The film was originally titled 鸿门宴 (Feast at Swan Goose Gate) in Chinese, but was later changed to 王的盛宴 (The King's Supper) to avoid confusion with Daniel Lee's White Vengeance (Chinese title 鸿门宴), which is also based on events in the Chu–Han Contention.

In an interview with The Hollywood Reporter, when asked on how different The Last Supper would be as compared to other Chinese historical films, director Lu Chuan said, "I wish to present to audiences something believable. Many earlier Chinese historical films showcase gorgeous scenes and flamboyant costumes, but what actually occurred in history thousands of years ago was not like this. I want to show history in its true form, and things that really happened in the past." Lu also revealed that to paint a more accurate picture of history, he and his team had invested a lot of time and money. He had read many historical books and texts, and carefully designed the character models, costumes, props, etc.

=== Casting ===
Chow Yun-fat and Liu Ye were initially considered for the roles of Liu Bang and Xiang Yu respectively, but eventually the latter was cast as Liu Bang instead and Daniel Wu was chosen to play Xiang Yu.

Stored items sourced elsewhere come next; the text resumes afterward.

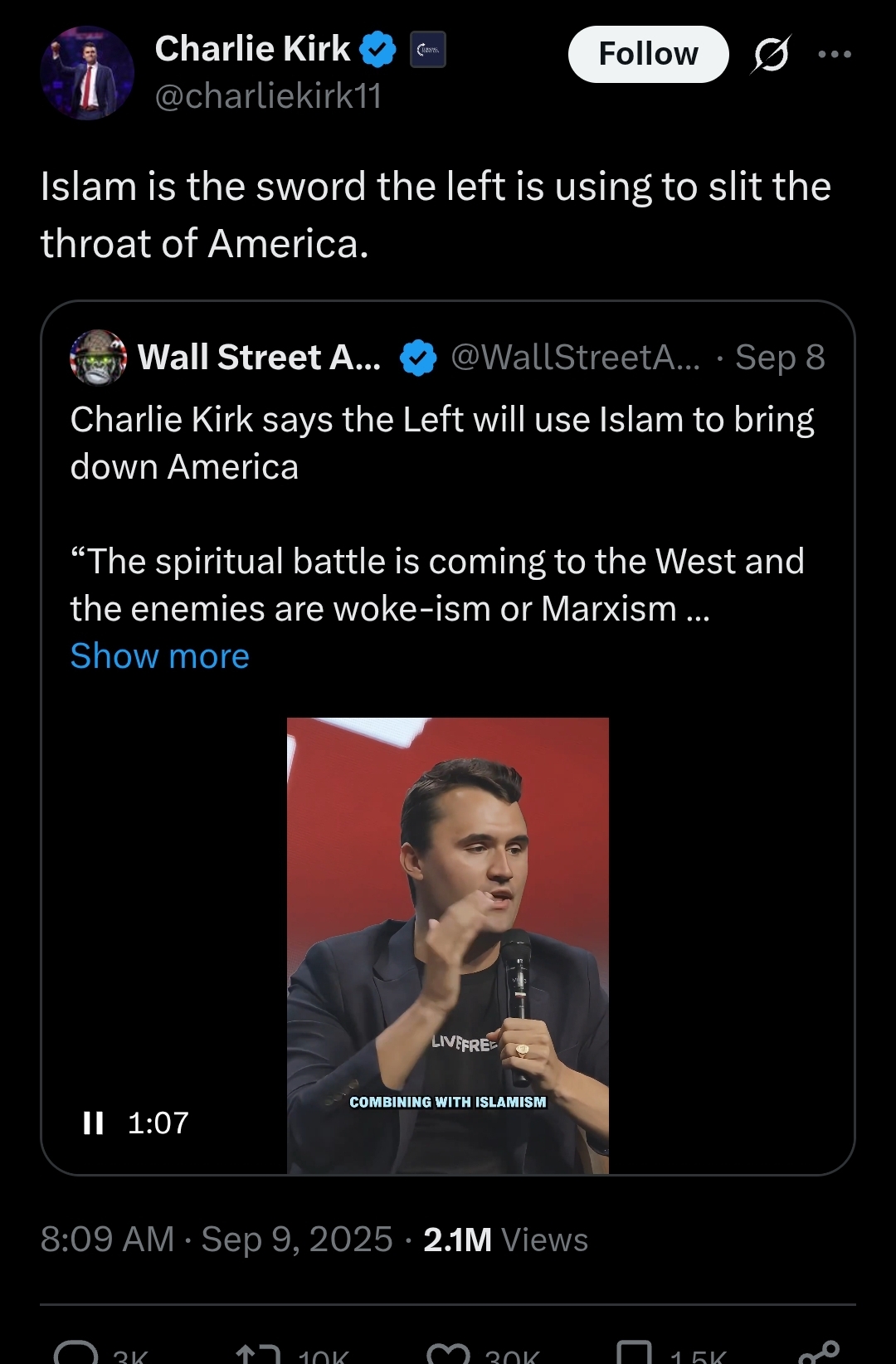Click the affiliation badge next to Charlie Kirk's name
This screenshot has width=896, height=1364.
[x=428, y=49]
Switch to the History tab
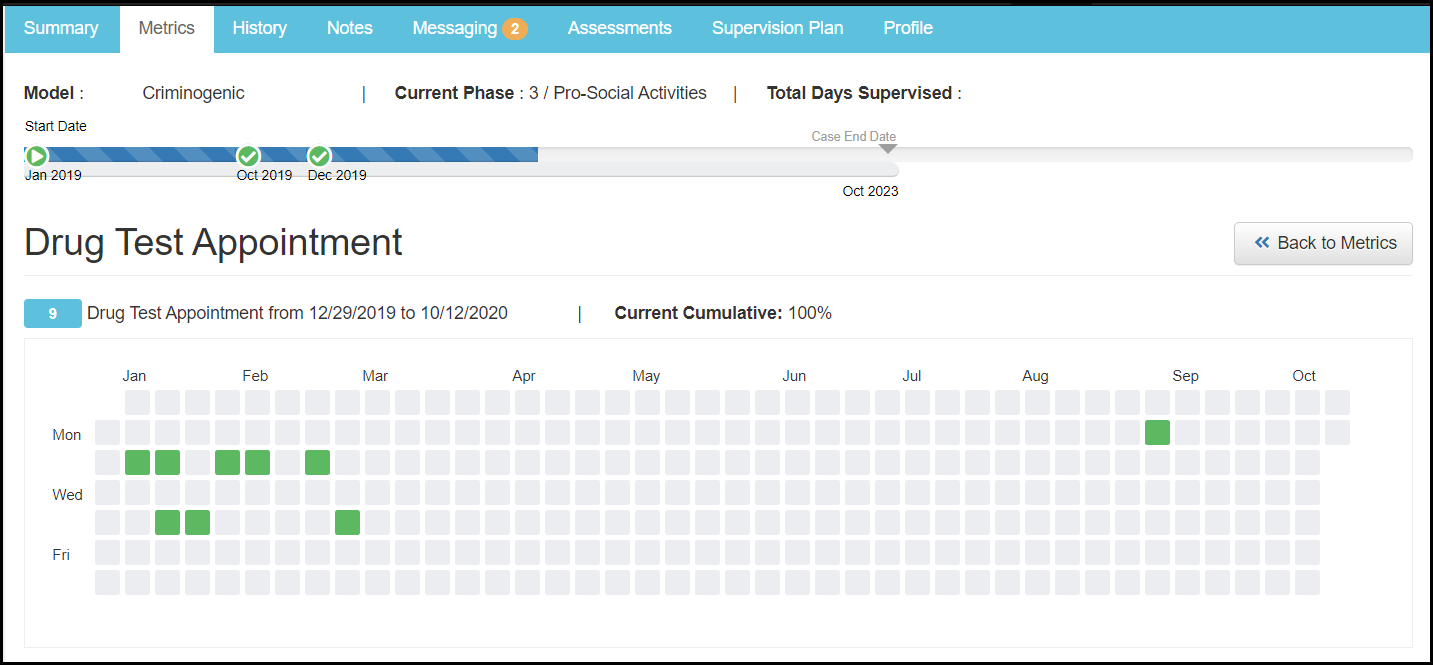 tap(259, 28)
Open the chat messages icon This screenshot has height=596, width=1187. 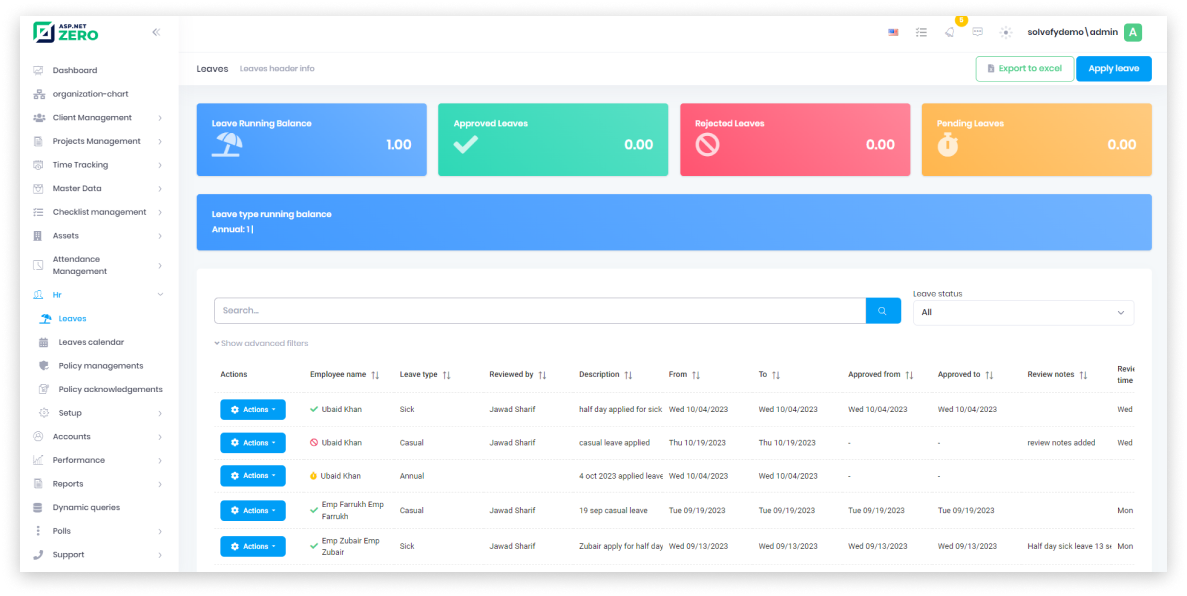(977, 32)
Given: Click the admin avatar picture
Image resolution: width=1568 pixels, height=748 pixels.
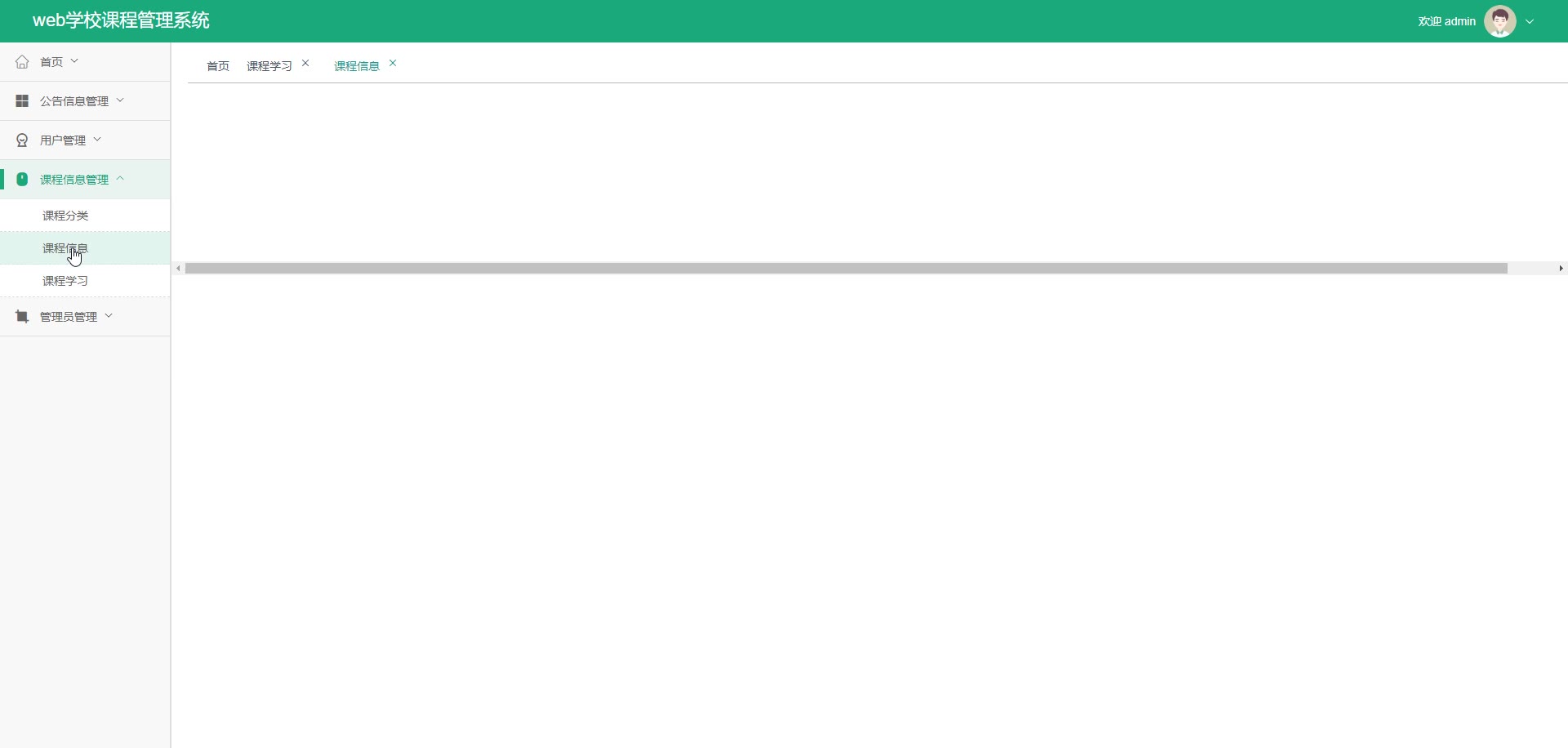Looking at the screenshot, I should (x=1500, y=21).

Principal cast members Daniel Wu, Qin Lan and Liu Ye gained weight to prepare for their roles. Wu felt that he was too slim to portray the robustly built Xiang Yu, so he put on 10 kg by having seven meals a day. Qin increased her weight from 48 kg to 54 kg by consuming foods and drinks high in calories and fat in order to play a middle-aged Lü Zhi. Qin portrayed Lü Zhi again in King's War, a 2012 Chinese television series about the Chu–Han Contention.

Yang Mi had promised director Lu Chuan to join the cast but she dropped out due to conflicts in her schedule.